Expert calls time on H.Pylori guidelines

GI tract

By Heather Wiseman

11 Sep 2015

A seven-day course of triple therapy should no longer be first-line treatment for eradicating Helicobacter pylori according to an Australian expert.

Professor Nicholas Talley, a gastroenterologist and professor of medicine at Newcastle University, says a comprehensive meta-analysis published recently in the BMJ has confirmed long-standing suspicions that widespread clarithromycin resistance is undermining the effectiveness of the standard treatment, leaving current guidelines out of date.

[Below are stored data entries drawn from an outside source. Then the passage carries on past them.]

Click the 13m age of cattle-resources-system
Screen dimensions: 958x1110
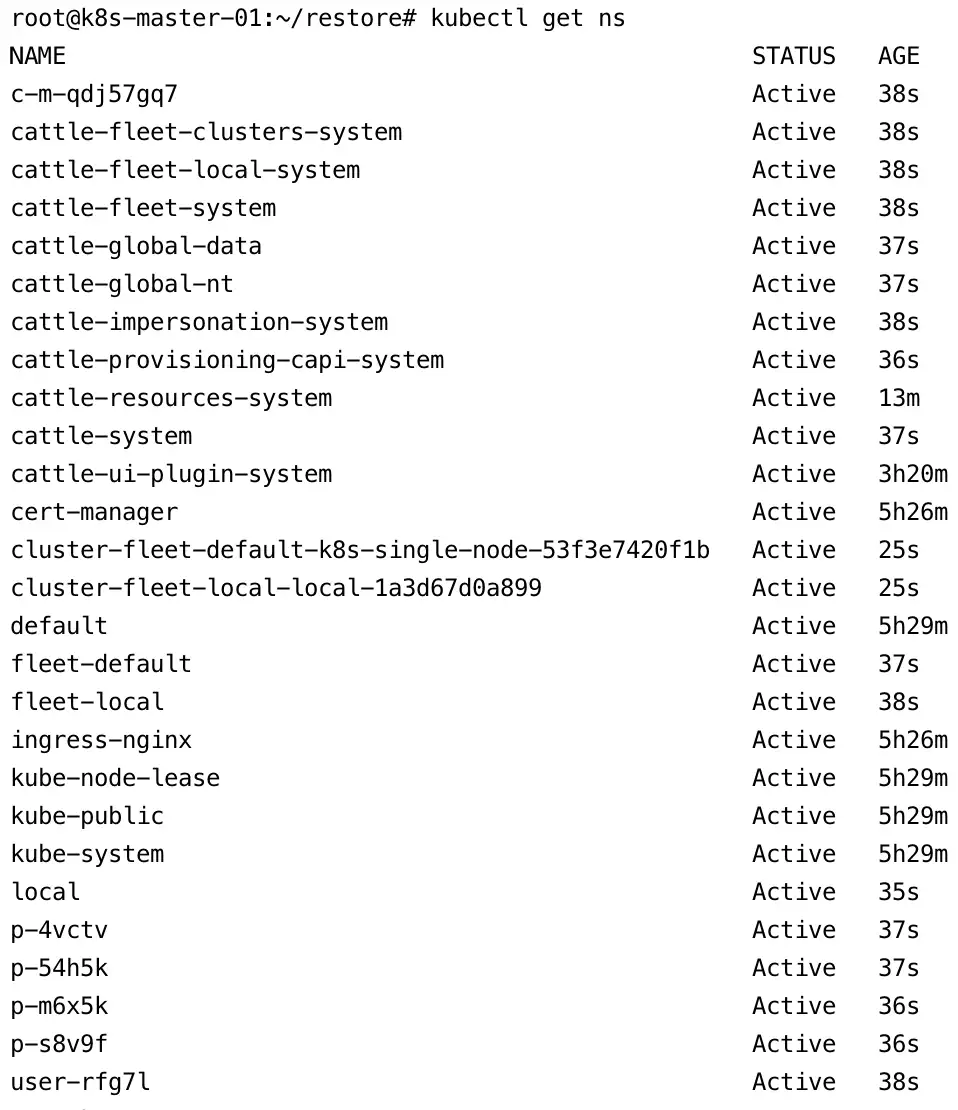pos(898,398)
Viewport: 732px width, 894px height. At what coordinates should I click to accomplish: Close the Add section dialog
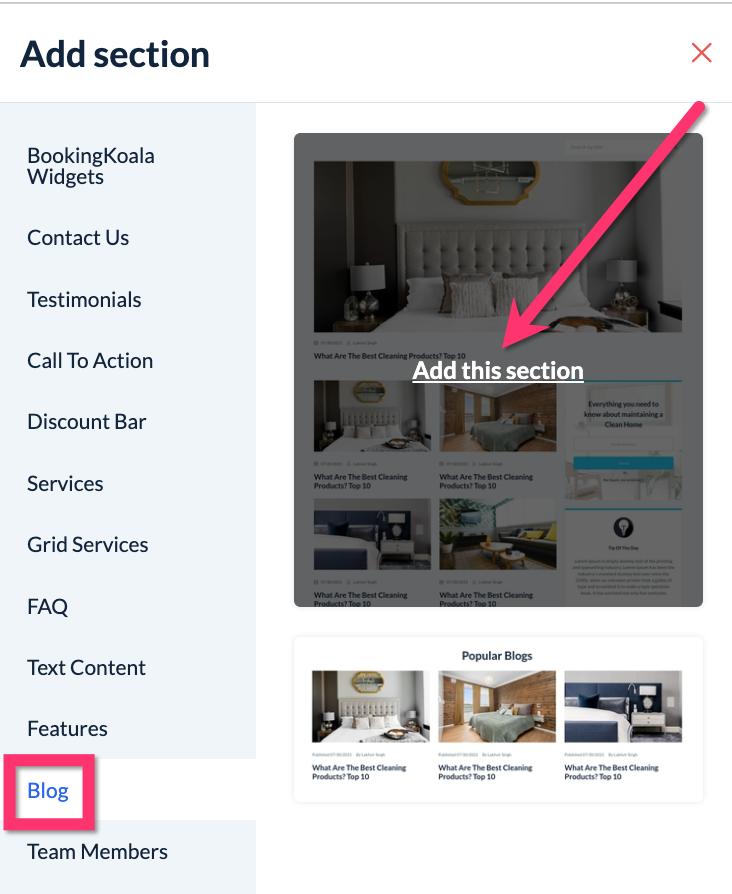[x=701, y=53]
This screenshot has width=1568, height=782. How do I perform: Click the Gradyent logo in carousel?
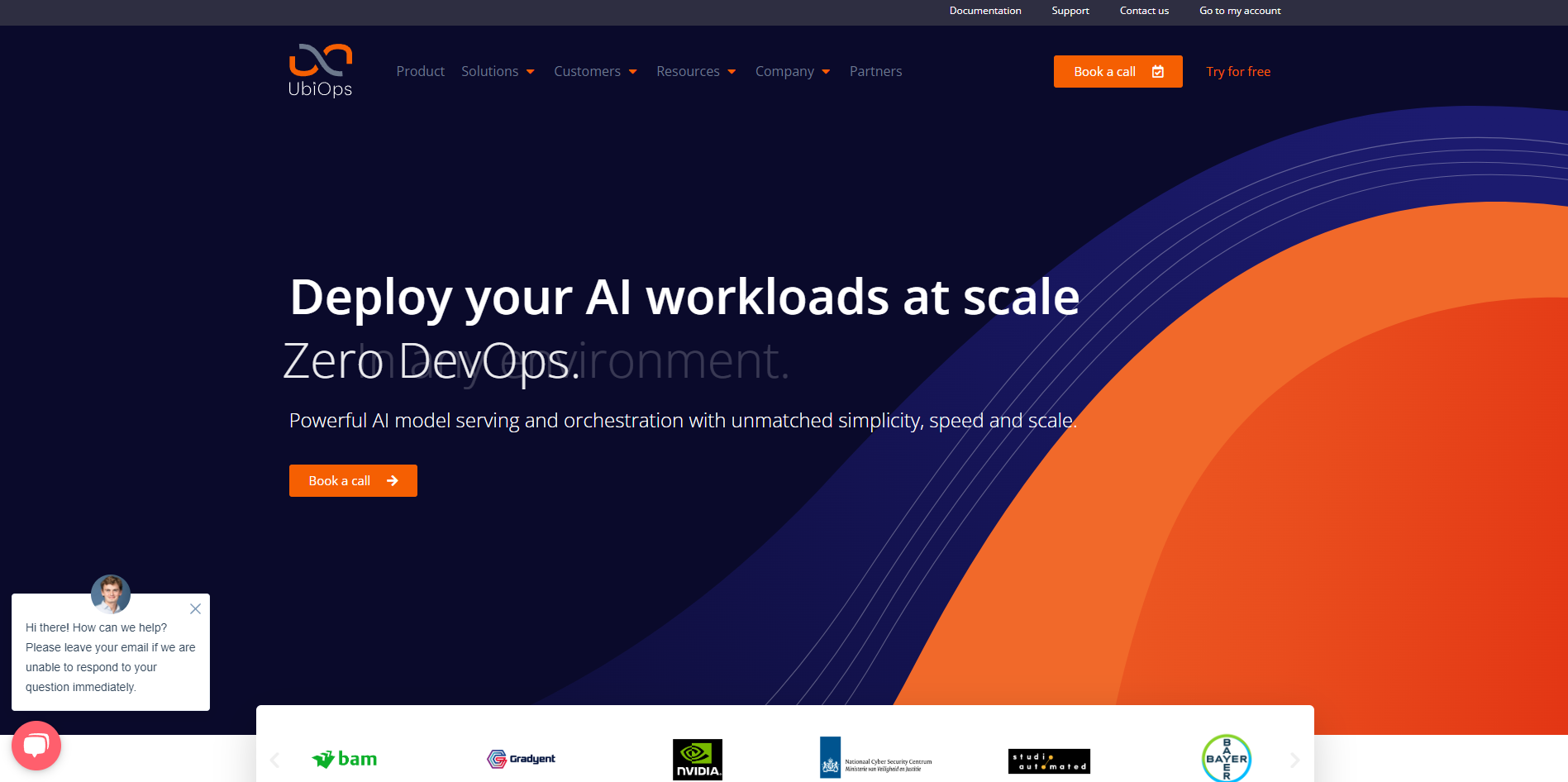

He says most specialists and GPs rely on seven days of concomitant treatment (proton pump inhibitor and clarithromycin, together with amoxicillin or metronidazole) as first-line therapy, but the BMJ study showed this to be least effective treatment of 14 well-established or newer treatment regimes.

According to Professor Talley this poses a dilemma for prescribers, given that triple therapy is the only regime commercially available in Australia.

One solution would be to opt for 14 days of triple therapy, but this has been shown to increase the rate of side effects.

“Two weeks of bismuth with a PPI and two antibiotics is a good approach. That should probably, in my view, be standard treatment now for many cases” Professor Talley told the limbic.

However access to bismuth was currently restricted because it was only available under the TGA special access scheme, he said.

“There is now enough evidence to revisit guidelines and there also needs to be some effort put into the TGA making bismuth available for appropriate indications and quadruple therapy.

“Two weeks of bismuth with a PPI and two antibiotics is a good approach. That should probably, in my view, be standard treatment now for many cases, but you need to have bismuth to be able to do that.”

“There is now enough evidence to revisit guidelines and there also needs to be some effort put into the TGA making bismuth available for appropriate indications and quadruple therapy.

Professor Talley says another shift in thinking is also required in terms of checking, after treatment, whether the infection has been eradicated.

“The current guidelines don’t require you to check eradication rates, but that is also out of date as it assumes high success rates,” he says.

The good news, Professor Talley says, is that despite diminishing rates of treatment success, the prevalence of H. pylori in Australia has fallen over the past few decades due to improved hygiene.

“Even though the success rate of treatment is falling, there isn’t a very high rate of peptic ulcer. That’s the good news. But if you have the infection and you get an ulcer, then the bad news is that our treatments aren’t particularly successful,” he says.